National | Par La rédaction

Lait et viande, le ticket gagnant des éleveurs de brebis laitières

Localisés dans les deux aires de production des AOP Roquefort et Ossau-Iraty, les producteurs de brebis laitières ont bénéficié de la baisse des charges variables, de la hausse du prix du lait et de la flambée des cours de l’agneau.

Brebis dans les Pyrénées ©iStock-JIHO WON

La zone Roquefort en tête

Les revenus des éleveurs de brebis laitières ont doublé en trois-quatre ans, selon l’Institut de l’élevage (Idele). Dans la zone AOP Roquefort, le résultat courant par unité de main d’œuvre (RC/UMO) a atteint 41 900 € (k€) en 2025 après avoir progressé de 71 % en un an. Il n’a jamais été aussi élevé depuis 2015. Pourtant ces 41,9 K€/UMO prennent en compte une partie des investissements réalisés l’an passé pour renouveler une partie du parc matériel des exploitations et pour rajeunir bâtiments et salle de traite. Avant 2022, les capacités d’investissement de cette catégorie d’éleveurs étaient inexistantes puisque le RC/UMO n’excédait pas 19 k€.

L’an passé, tous les indicateurs de la filière « Lait de brebis » étaient passés au vert. Les charges variables indicées Ipampa ont diminué de -2,7 % après -4,2 % en 2024. Le prix du lait (1 256 €/1000l en moyenne annuelle) et la collecte (290 000 tonnes), en hausse respectivement de +6,1 % et de +4,9 %, ont accru le produit lait de plus de 11 %. En ajoutant la vente des agneaux dont les prix ont progressé de 40 %, l’ensemble du produit des ventes « ovins lait » a crû l’an passé de +22 k€/UMO. Cette hausse s’est intégralement répercutée sur le RC/UMO (+18 k€/UMO), une fois les charges de structures déduites.

La conjoncture très favorable de la filière laitière a davantage profité aux éleveurs du quart supérieur les plus performants techniquement. Leur RC/UMO a atteint 54,7 k€ grâce à la combinaison de plusieurs facteurs : meilleur rendement laitier et une excellente maitrise des charges. Le gain par brebis est de 30 €.

Pyrénées Atlantiques

Dans les Pyrénées-Atlantiques, la situation des éleveurs basques s’est redressée pour la seconde année consécutive, selon l’Idele. Le RC/UMO a progressé l’an passé de 40 % comme en 2024 mais il n’excède pas 20 k€/UMO. Son montant est toutefois le plus élevé des huit dernières années. Les producteurs de lait doivent l’augmentation de leur RC au prix du lait (1 382 €/1 000 l), au cours de la viande sous IGP « Agneaux de lait des Pyrénées » et pour ceux qui ont un troupeau complémentaire de vaches allaitantes, au marché bovin. Les résultats du quart supérieur des éleveurs les plus performants (27 k€/UMO) montrent qu’il existe des marges de progrès jusque-là inexploitées par leurs collègues, en atteignant l’autonomie notamment l’autonomie fourragère.

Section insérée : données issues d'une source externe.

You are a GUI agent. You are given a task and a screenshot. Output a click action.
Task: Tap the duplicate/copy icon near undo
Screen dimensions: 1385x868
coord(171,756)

Union européenne : mauvaise passe ou fin d’une époque ?

La France (290 000 t collectées) est le cinquième pays européen producteur de lait de brebis après la Grèce (785 000 t), l’Espagne (478 000 l), l’Italie et la Roumanie. 10 % du lait français produit provient d’élevages convertis à l’agriculture biologique. En Grèce, le prix lait payé aux producteurs (1381 €/1000 l) a baissé de 170 €/1 000 l ces deux dernières années pour rendre la production de feta plus compétitive à l’export. En Espagne, le prix du lait (1 312 €/1 000 l) a chuté de 270 € en un an. Par ailleurs, le nombre d’élevages espagnols a baissé de 30 % en 5 ans faute de repreneurs. La collecte de lait se replie. La filière laitière n’est pas attractive auprès des jeunes Espagnols et les consommateurs préfèrent les fromages au lait de vaches.

Courant été 2025 en Italie, les droits de douanes étasuniens ont freiné l’expansion de la production de Pecorino, générant des stocks et une baisse des prix du lait (1 500 €/l en juillet) et du fromage (- 6 %). En France, le lait collecté équivaut à 88 % du lait produit. Ce taux de collecte est le plus élevé après celui de l’Italie (96 %). En Roumanie, 4ème pays européen producteur, 96 % du lait est autoconsommé. Les épizooties n’épargnent aucun des pays occidentaux. La fièvre catarrhale ovine (FCO) a frappé l’Espagne et en Grèce, la peste des petits ruminants et cas de Clavelée ont décimé les troupeaux.